I'm sure every general dentist has had voids. And one thing you can do when your matrix is in place
is put just a little couple of drops of flowable material and don't cure it.
Don't cure the flowable. just put a couple drops of flowable material and then smash in your
composite your your packable composite on top of that flowable and what happens there is as you're
packing that packable composite your flowable will just kind of get squeezed into whatever
potential void is there most of your flowable it's going to flow to the top and you're going to
wipe it off anyway but what you're doing by putting that little bit of flowable composite that's
going to get replaced by packable is you're eliminating the possibility of a void. And so while I'm
going to use Dr. Tam's idea, I'm still going to use a little bit of flowable composite to make sure
that I avoid getting those voids when I'm doing those procedures. So when you use the flowable
composite, what's the curing process? So this is how it goes. Place my matrix band, place my wedge,
place my ring. Add a little bit of flowable composite right along the margin, that proximal box
margin. Do not cure. Then add... packable composite, my first increment of packable composite
against that margin and pack it around the margin. What happens is flowable kind of seeps up to the
top and gunks up my instrument. So I have, I wipe that off and then I cure.
Yeah. So, and what's the thickness of material you're curing? Oh gosh,
I don't know. Maybe one to one and a half millimeters. Okay. That's including the packable.

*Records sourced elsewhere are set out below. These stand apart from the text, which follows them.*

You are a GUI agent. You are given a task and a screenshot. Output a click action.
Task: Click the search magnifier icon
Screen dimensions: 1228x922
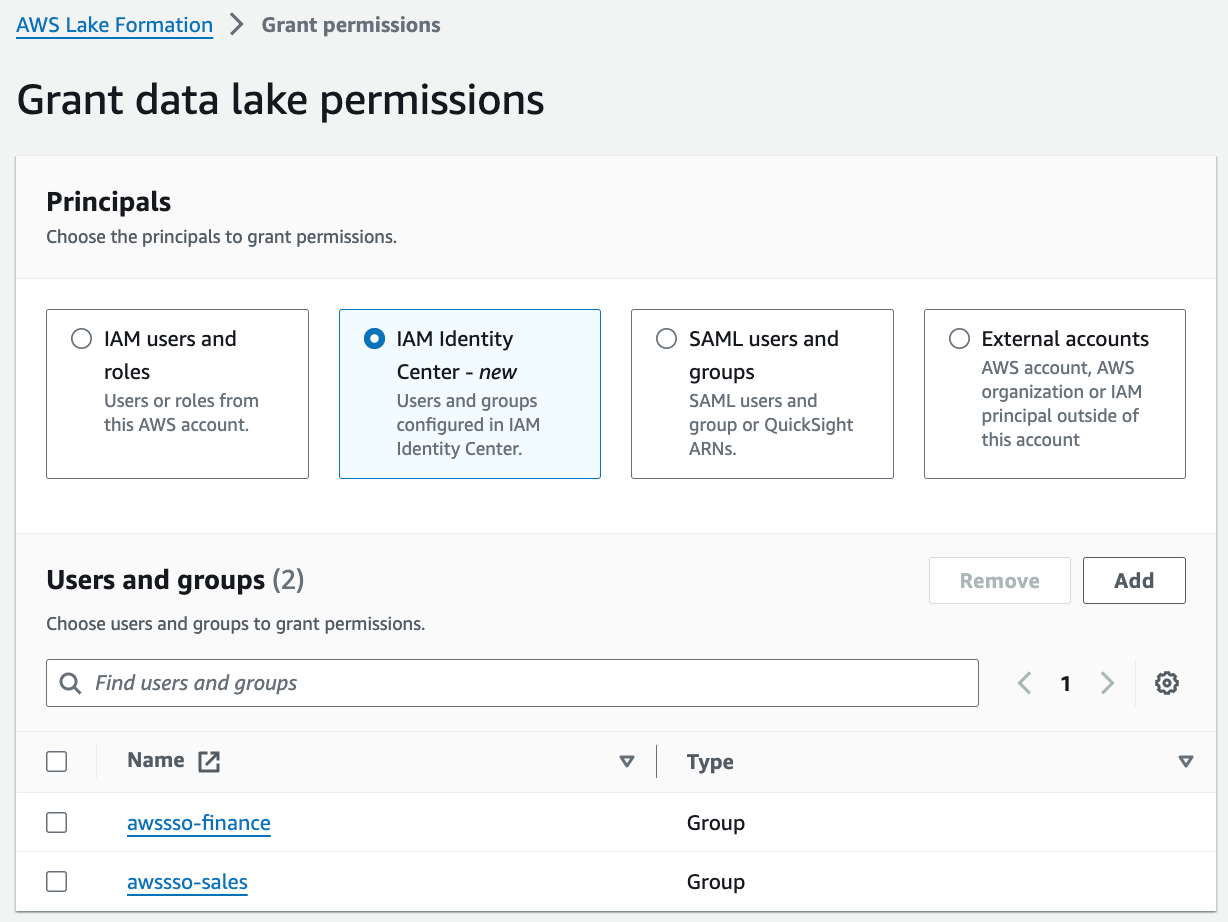(x=70, y=683)
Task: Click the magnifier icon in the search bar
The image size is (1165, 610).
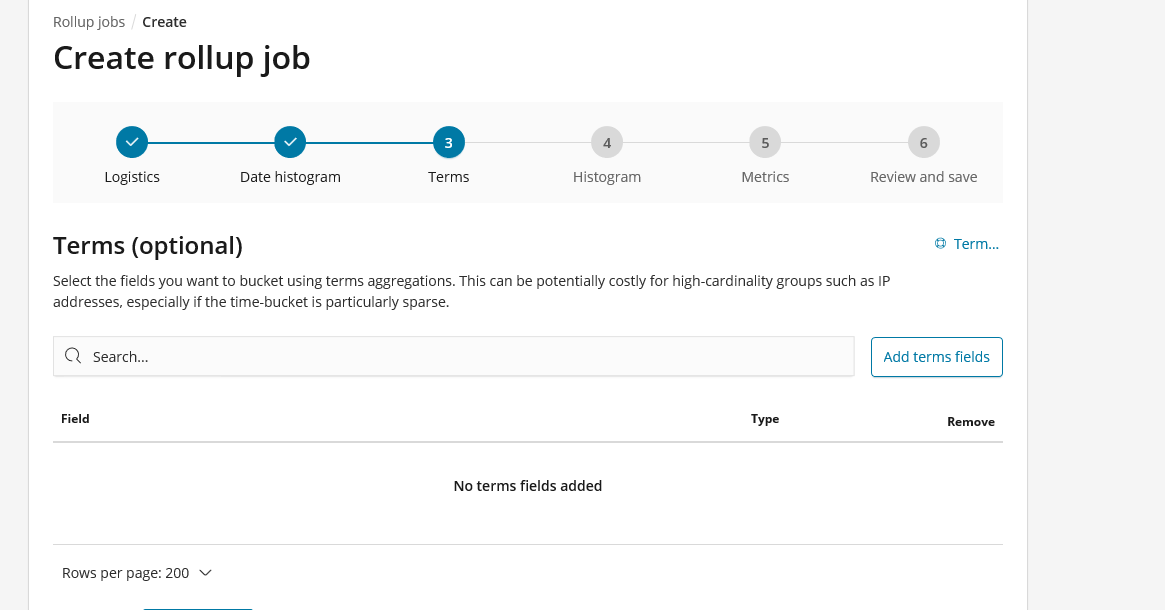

Yeah. Okay. So you're making sure that the bottom of the box is sealed. And that's where your
concern is. Yeah. Yeah. I've had enough times where a void has ruined my day. So yeah,
I'm actually over careful during that particular part of the process. Dr.
Gupta, thanks so much for being on this podcast. Excellent insight, great clinical tips, and
looking forward to having you on future podcasts soon. Thanks so much. Thank you very much.